Saturday, January 8, 2011

Chapter 2: Curriculum Alternative Approaches, Ongoing Issues





My notes from Chapter 2: Curriculum History

2.1 Introduction
Curriculum taught in a given classroom, school, community, state, or nation is never fixed in any final sense.  Any curriculum planned or enacted should be viewed as the end point of a series of human decisions, and as such it is a subject to constant review and revision.

2.1 Three Focal Points for Curriculum History
1. The Nature of the Subject Matter
Subject matter is the content of the curriculum, and choices about what subject matter to include within the curriculum are also choices about what to leave out.

2. The Nature of the Society
If the curriculum is to have utilitarian value, then it must lead the student not only to knowledge of the external world for its own sake, but also to knowledge than can be applied in the world.  To determine usefulness, the society in which the students exists must be taken into account.  And how society should be in the future.

3. The Nature of the Individual
Though all persons in some ways are like all others, everyone is also unique.  The same curriculum cannot be equally appropriate for all individuals.

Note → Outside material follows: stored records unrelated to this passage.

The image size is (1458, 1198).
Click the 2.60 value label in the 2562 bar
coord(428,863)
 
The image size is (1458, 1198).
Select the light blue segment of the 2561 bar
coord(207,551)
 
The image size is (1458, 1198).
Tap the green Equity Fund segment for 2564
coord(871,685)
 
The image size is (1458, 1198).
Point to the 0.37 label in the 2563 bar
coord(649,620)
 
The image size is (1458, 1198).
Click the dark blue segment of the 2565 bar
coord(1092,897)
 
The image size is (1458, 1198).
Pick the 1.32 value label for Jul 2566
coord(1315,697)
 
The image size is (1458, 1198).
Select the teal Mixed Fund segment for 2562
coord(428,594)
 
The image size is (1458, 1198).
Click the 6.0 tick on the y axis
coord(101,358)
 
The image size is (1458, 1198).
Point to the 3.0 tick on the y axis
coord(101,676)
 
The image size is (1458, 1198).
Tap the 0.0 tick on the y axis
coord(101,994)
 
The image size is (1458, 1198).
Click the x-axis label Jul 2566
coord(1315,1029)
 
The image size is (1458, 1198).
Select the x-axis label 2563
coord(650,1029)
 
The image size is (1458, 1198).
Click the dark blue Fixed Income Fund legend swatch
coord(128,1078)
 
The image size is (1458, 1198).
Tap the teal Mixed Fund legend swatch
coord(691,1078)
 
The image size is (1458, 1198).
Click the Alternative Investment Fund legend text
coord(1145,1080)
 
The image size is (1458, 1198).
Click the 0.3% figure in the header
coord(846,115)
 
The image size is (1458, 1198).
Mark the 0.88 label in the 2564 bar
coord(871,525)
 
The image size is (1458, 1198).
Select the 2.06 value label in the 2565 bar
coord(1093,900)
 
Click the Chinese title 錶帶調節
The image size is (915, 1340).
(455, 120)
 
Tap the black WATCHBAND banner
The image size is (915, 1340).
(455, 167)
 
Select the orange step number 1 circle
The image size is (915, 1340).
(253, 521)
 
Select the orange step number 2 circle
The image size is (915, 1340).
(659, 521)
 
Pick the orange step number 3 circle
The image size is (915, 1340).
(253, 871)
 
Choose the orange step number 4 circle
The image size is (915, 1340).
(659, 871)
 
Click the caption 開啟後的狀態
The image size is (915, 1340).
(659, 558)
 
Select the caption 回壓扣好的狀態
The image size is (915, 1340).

2.3 The Colonial Era and the Early United States
Settelers has two common assumptions: only a few people needed much formal education and formal education should be directed at bringing people into conformity with some prevailing ideal of what an education person should be.

The Harvard Curriculum: See figure in book, provides a good indication of what elementary and secondary education in colonial America was meant to lead up to.

Franklin's Academy: Proposed the creation of an academy that would emphasize training in practical subjects.  Classics would still be taught, but not required for everyone.  Franklin's academy would include PE, drawing, mechanical arts, math, history, geography, civics, horticulture, science, religion, and others.

The 19th Century
Formal education in the US was directed toward the training of the mind and was still limited to the small proportion of the population for whom such training was deemed suitable.  The curriculum was a relative few, well-ordered academic subjects were repositories of the highest knowledge and led to godliness, virtue, and understanding.

Political democracy changed through out the century.

Sociological changes caused curriculum of many schools to become increasingly oriented toward practical subjects and social utility.

The Common School Movement and the Expansion of the Curriculum
Academies opened for a number of americans, particuallry the middle class,  and reflected a growing belief that America should provide opportunities for a naturla aristocracy of virtue and talent to flourish.  Built on and extended the growing popular demand for universal elementary schooling.

Early in the century, educational leaders began to become aware of the incongruity of pushing for the development of a system of free adn universal elementary education to be followed by secondary eduction provided privately.

The common school movement was an effort to democratize American education by making the smae kind of schooling available to all.

By the middle of the century, local public schools were teaching not only the usual staples of Latin, Greek, reading, grammar, writing, arithmetic, but also French logic, citizenship, and much more.

Morrill Act in 1862 the idea of a society-centered curriculum of practical subjects was formally extended to higher education.

Reports of the National Education Association
The latter half of the 19th century can be described as a period of debate, between defenders of the traditional academic curriculum based on the nature of subject matter and advocates of a newer, more practical curriculum based on the nature of society.
1876: A Course of Study from Primary School to University
1893: The Committee of Ten:  Set the tone for education for America, Secondary
1894 The Committee of Fifteen: Set the tone for education for America, Elementary

The 20th Century
Forces shaping American curriculum were traditionionalists, who advocated subject centered curriculu, and two types of nontraditionalists:  those who advocated society centered curricula and those who advocated individual centered curricula

The Cardinal Principals of Secondary Education
1. Health
2. Command of fundamental processes
3. Worthy home membership
4. Vocation
5. Citizenship
6. Worthy use of leisure
7. Ethical character

Franklin Bobbitt and Activity Analysis

Child-Centered Pedagogy

The 1927 NSSE Yearbook:  "...a noble attempt eliminate confusion and to create a common approach to curriculum."  Fail to gain consensus.

The Eight-Year Study:  seemed to demo that individual centered curricula were at least as good a preparation for college as was the traditional subject centered and an even better preparation for life in general.

After World War II:

Sputnik and the National Response: Curriculum reform based on ver dramatized fears for national security, intense and exaggerated criticism of US school system.  Serious consideration of single curriculum-desirable and feasible (or so they thought)

The Curriculum Reform Movement

A New Risk to the Nation:  If an unfriendly foreign power had attempted to impose on America the mediocre education performance that exists today, we might well have viewed it as an act of way.." National Commission on Excellence in Education, 1983)

The National Commission on Excellence in Education

Prospects for the 21st Century

No Child Left Behind
Research indicated: American schools are functioning well and steadily improving, especially for minority group students."